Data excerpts
════════

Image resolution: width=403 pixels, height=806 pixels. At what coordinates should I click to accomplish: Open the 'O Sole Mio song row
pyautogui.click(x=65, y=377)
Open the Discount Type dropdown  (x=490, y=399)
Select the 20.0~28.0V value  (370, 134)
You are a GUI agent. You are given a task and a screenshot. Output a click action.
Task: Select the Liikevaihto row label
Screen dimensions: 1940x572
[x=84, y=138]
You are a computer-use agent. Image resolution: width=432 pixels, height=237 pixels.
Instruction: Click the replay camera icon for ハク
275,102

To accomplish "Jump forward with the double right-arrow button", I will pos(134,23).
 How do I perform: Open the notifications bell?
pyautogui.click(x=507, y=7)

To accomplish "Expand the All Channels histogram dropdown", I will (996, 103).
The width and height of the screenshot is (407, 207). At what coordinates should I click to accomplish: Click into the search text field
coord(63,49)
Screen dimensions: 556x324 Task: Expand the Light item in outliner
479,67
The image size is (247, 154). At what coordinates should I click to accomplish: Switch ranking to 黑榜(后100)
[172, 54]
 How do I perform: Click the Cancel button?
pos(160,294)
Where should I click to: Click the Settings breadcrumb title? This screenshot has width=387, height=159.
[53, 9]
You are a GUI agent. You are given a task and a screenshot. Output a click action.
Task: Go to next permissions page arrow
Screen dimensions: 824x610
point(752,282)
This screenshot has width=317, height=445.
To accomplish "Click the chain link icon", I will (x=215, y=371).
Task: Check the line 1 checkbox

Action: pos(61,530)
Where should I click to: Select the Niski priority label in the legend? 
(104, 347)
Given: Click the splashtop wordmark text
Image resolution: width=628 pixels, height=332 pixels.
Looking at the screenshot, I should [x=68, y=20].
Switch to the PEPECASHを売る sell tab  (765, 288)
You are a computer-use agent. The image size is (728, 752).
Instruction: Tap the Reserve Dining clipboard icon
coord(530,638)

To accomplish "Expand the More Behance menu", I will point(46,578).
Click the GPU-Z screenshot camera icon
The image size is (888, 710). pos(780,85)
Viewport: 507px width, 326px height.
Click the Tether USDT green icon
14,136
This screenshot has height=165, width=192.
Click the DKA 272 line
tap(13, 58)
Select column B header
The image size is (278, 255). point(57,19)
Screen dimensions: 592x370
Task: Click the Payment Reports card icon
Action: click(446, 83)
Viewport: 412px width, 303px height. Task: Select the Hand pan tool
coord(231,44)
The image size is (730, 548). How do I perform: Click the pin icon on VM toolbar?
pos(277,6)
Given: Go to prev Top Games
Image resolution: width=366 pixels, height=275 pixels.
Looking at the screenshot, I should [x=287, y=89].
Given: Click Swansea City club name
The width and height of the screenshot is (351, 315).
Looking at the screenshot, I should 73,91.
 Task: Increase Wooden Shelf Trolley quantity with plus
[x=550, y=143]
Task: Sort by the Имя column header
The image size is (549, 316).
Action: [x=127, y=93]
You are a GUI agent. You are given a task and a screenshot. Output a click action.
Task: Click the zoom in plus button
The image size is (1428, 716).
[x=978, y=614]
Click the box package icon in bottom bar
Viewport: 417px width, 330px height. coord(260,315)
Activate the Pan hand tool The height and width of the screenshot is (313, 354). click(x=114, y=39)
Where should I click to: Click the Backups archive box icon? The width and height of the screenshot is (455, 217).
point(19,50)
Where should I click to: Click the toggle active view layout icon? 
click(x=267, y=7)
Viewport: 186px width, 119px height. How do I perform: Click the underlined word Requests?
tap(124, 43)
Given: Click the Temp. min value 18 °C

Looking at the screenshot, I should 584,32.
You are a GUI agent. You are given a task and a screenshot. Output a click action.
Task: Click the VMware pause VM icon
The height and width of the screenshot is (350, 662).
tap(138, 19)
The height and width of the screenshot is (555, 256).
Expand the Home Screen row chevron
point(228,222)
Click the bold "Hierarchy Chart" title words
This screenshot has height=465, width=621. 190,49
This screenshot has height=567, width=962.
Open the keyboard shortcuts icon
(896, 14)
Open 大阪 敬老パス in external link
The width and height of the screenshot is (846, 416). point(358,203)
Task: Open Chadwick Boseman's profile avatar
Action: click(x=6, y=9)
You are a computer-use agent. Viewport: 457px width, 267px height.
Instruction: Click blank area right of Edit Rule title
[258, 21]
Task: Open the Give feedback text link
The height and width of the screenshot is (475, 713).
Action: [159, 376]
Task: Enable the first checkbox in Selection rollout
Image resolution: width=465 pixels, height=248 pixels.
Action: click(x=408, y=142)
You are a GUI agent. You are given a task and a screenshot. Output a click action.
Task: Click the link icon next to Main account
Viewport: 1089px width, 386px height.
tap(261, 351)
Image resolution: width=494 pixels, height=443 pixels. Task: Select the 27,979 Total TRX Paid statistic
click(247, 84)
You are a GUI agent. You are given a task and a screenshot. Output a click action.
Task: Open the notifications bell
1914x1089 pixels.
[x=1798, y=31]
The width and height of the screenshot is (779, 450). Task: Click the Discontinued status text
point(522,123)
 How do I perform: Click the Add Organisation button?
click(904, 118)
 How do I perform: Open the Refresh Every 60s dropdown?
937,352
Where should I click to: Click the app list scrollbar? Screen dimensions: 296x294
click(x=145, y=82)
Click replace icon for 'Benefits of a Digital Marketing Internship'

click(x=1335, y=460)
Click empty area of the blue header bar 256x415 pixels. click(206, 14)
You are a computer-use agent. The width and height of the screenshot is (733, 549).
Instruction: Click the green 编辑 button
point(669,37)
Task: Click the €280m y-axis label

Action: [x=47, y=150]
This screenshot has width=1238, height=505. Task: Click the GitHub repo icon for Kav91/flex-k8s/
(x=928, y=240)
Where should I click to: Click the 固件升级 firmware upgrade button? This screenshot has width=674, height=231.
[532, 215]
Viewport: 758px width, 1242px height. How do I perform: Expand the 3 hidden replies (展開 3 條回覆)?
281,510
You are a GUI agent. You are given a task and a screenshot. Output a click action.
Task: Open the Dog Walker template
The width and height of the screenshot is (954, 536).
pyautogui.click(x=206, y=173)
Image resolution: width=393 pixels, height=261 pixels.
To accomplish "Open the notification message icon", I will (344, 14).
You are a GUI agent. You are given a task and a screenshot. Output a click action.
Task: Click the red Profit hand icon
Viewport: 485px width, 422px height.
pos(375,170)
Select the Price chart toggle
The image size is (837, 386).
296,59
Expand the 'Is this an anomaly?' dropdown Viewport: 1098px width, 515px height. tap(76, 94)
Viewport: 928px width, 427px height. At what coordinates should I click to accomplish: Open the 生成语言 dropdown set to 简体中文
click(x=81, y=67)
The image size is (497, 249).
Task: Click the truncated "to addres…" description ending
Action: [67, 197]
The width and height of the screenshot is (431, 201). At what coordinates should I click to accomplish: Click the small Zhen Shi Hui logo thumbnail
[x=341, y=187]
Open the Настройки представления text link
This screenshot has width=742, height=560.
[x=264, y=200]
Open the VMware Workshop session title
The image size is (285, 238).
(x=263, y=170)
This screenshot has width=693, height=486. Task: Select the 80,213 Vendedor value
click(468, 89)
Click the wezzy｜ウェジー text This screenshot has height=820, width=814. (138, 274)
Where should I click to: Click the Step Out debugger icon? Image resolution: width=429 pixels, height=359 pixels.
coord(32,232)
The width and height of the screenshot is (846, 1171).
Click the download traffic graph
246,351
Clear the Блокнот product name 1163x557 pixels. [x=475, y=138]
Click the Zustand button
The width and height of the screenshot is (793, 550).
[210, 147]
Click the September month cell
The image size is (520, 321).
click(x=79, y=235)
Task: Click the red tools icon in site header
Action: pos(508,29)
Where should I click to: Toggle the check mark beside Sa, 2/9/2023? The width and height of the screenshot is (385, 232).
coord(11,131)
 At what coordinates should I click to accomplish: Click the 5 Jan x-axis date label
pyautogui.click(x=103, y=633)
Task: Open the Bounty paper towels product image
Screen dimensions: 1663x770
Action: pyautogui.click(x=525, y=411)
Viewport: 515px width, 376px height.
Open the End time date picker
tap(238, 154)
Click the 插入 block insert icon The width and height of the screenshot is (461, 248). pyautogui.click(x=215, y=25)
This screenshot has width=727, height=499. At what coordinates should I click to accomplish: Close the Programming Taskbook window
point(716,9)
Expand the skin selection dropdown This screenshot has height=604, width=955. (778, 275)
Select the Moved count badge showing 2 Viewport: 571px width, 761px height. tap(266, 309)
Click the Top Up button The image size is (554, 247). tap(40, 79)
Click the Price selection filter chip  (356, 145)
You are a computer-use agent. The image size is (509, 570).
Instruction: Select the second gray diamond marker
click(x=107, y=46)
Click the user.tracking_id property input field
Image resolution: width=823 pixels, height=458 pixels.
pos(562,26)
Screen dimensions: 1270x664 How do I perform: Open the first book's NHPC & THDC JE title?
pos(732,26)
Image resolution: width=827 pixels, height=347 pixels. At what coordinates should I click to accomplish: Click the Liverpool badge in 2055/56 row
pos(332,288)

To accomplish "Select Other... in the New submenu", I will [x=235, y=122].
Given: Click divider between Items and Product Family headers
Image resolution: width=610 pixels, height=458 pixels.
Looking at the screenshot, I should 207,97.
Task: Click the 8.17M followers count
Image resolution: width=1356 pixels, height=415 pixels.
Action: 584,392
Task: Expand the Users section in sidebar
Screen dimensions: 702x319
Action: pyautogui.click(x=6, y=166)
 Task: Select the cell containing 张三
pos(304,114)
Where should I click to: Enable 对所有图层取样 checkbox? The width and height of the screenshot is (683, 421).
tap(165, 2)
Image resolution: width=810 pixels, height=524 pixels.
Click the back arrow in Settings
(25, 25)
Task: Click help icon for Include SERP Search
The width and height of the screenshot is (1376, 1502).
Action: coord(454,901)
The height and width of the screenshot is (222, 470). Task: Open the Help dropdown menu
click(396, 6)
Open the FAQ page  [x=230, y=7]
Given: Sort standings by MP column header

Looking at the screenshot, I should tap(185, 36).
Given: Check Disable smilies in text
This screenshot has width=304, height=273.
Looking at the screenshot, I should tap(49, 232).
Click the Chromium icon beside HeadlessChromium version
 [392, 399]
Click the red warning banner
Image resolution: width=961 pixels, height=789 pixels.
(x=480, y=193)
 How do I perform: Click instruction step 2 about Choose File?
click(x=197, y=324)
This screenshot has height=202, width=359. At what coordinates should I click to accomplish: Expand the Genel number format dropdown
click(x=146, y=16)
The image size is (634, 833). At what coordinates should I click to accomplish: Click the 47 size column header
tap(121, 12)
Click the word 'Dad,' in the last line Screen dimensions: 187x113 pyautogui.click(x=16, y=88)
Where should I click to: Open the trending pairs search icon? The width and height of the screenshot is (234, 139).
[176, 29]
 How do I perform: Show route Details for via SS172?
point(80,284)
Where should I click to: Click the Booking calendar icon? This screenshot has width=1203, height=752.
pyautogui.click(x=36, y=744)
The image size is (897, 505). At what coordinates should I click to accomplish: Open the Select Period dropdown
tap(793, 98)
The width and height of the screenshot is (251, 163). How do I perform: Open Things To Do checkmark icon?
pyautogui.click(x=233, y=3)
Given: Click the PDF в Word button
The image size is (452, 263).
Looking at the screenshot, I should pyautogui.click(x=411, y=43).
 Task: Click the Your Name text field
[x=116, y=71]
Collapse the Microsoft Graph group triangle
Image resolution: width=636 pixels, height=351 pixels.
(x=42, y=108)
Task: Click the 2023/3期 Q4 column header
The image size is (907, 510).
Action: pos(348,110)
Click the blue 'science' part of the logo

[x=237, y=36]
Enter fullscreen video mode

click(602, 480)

════════

YOUR INSTRUCTIONS. Set down, unchanged, only those lines above that fall between the line with "Where should I click to: Toggle" and the line with "Task: Open the Bounty", the two end lines included.

YOUR SOLUTION.
Where should I click to: Toggle the check mark beside Sa, 2/9/2023? The width and height of the screenshot is (385, 232).
coord(11,131)
 At what coordinates should I click to accomplish: Click the 5 Jan x-axis date label
pyautogui.click(x=103, y=633)
Task: Open the Bounty paper towels product image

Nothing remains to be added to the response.